In the early part of the 20th century G.I Gurdjieff (1950)( Armenian mystic and teacher developed a cosmology and a ‘system for the harmonious development of mankind’ which has continued to be taught and practised by groups wordwide and is called ‘The work of self-remembering’. Ideas that Gurdjieff brought into the West from his long studies and research into esoteric Eastern wisdom traditions have continued to be developed in other ways including the use of the ‘Ennegram’– (a geometric symbol representing a dynamic interrelated energetic system illuminating facets and types of personality structure and also directions and patterns for change or growth). Modern-day spiritual teachings and methods such as the Diamond Approach based around the writings of Almaas all lead towards utilizing the practice of developing Presence with a sense of serving an individual and collective evolution of consciousness.
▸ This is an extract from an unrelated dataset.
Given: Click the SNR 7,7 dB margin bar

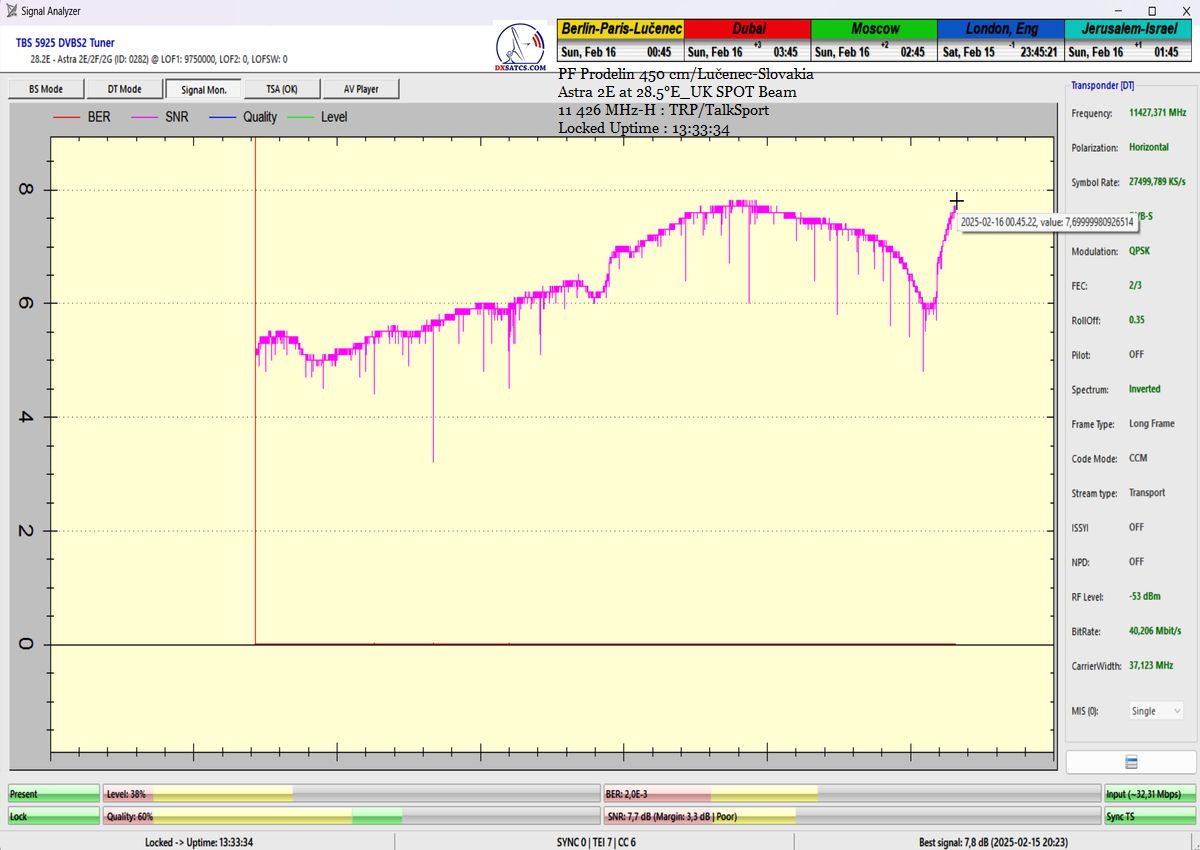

Gurdjieff’s central tenet was to ‘re-member yourself’ by bringing awareness into the body and to work at not being ‘identified’ with thoughts or emotions.. He described energy ‘centres’ of feeling, thinking and moving (body) viewing the ‘self’ as a mechanical system of automatic reactions actually incapable of holding any such awareness for more than brief moments. Once a follower of this system has discovered for themselves that they are completely unable to ‘self-remember’ and that they return habitually to what Gurdjieff called ‘sleep’ (normal consciousness), they may begin the work of creating conditions in which their wish to awaken can be repeatedly stimulated, co-operation with others with similar intention is essential for this aim.
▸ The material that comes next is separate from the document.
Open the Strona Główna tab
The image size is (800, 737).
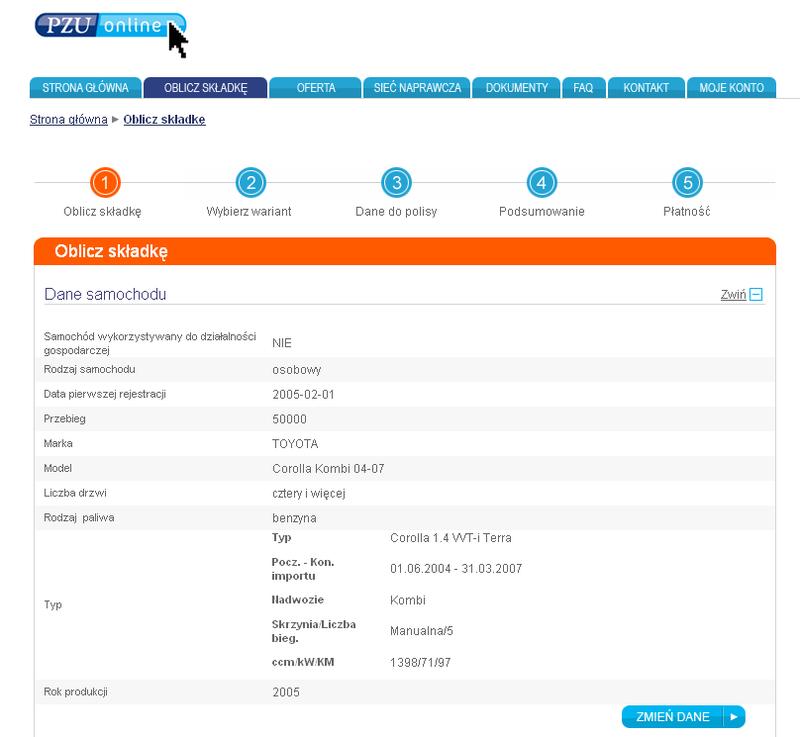[x=85, y=88]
The notion of ‘coming back to oneself’ with this efforting towards ‘waking up’has a much deeper implication than individual presence or ‘being’. When we accept that our consciousness is seamlessly interconnected with all other consciousness and that the energetic information fields described by Lipton and Sheldrake include us, then we may fully participate in an organismic movement (Hellinger’s ‘movement of the Spirit Mind’) that goes beyond any individual human intention towards an unknown destination, which remains a greater mystery.
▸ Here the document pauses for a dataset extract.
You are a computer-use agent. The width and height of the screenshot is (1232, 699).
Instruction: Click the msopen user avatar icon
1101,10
When we allow ourselves to come into contact with our own energetic experiencing, through the vibrational field of our bodies and sense impressions, we may begin to perceive certain influences that resonate with ‘the truth’ for us in that moment. We may become attentive to and aware of these body energies and the interplay of them with the environment, as well as noticing the effect of certain internal conditions such as thought patterns and underlying beliefs on our overall energetic integrity. This is the basis of Kinesiology, Cranio-sacral therapy, Sound healing, Thought Field Therapy and many other holistic practices that recognize the healing effect of ‘coming into alignment’ within a particular energy field. Creating conditions that allow us to resonate with a felt sense of the truth of this alignment (things coming into order or the ‘right place’) and attending to this resonance becomes the basis of a systemic spiritual praxis. Such a sense of truth can lead us back to our sense of ‘belonging’ which is the heritage of every human being.
G.I Gurdjieff (1963) Meetings with Remarkable Men; Routledge &Keegan Paul Ltd London
G.I Gurdjieff (1964) Beelzebub’s Tales to his Grandson E.P. Dutton &Co Inc. USA
Hellinger ,B( 2001) Supporting Love,
Hellinger, B (1998) Love’s Hidden Symmetry . Zeig, Tucker &Co, Inc. Arizona.